Your credit score is an important part of your financial profile and is something banks and other financial institutions take a look at before agreeing to lend you money. Your score is determined by the two major credit bureaus Equifax and TransUnion by using financial information in your file.
A low score can make life difficult to not only get loans but also to lease a vehicle, qualify for a mortgage, or even get a job (some employers do credit checks before hiring). If you want to know how to improve your credit score while dealing with existing debt, keep reading for some important tips.
Review Your Credit Report Yearly
Once a year, you can directly contact Equifax and TransUnion to get a free copy of your credit report, which will not affect your credit rating. If you want to get your credit score, there is a small fee but if you go through a non-profit credit counselling agency like Credit Canada, they can pull your credit report and credit score for free.
You’ll notice that your report will contain the following information:
- Personal identity and possibly your employment information.
- A record of organizations that have recently asked for your report.
- Your payment history for accounts that are reported to the bureau.
- Any information on the Public Record, such as collections, judgments, consumer proposals and bankruptcies.
Understand Your Credit Report
Understanding your report can help you identify what you need to improve about your financial situation.
Each account shown on your report will have a rating that reflects the current payment status of the account. The rating will be a number between 0 and 9; note that this scale is not linear – the numbers are simply used to indicate current payment status.
Scores generally range between 300 and 850. Along with a number, you will also receive an interpretation of your score, which looks somewhat like the following:
800 to 900: Excellent
720 to 799: Very Good
650 to 719: Good
600 to 649: Fair
300 to 599: Poor
The following factors are what influence your score the most:
- Payment history and your repayment habits.
- Credit used (it’s best to stay under 30% of your available credit for the highest score).
- Negative information found in the Public Record, such as collections, consumer proposals, bankruptcies, or judgements.
Report Any Errors
If you notice a mistake on your report, make sure you notify Equifax or TransUnion so they can start the Dispute Resolution process. Clearing up false information can potentially help improve your score.
Start a Debt Repayment Plan
Seek help and work with someone like a certified Credit Counsellor from a non-profit credit counselling agency to start a debt repayment plan. They may even suggest debt consolidation program where you combine all your unsecured debt into one single monthly payment at a reduced interest rate to pay it all off. With lowered interest, it’ll be even easier to pay off your debt.
If you pay your bills on time and avoid taking on more credit or issuing cheques when you have insufficient funds, you should be well on your way to improving your score.

INFORMATION SUPPLIED
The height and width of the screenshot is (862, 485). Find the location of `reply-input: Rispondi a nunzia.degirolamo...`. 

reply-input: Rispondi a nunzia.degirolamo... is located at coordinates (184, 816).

WORK TASK
In the credit score text, what share of your available credit should you stay under to get the highest score?

ANSWER SECTION
Under 30% of your available credit.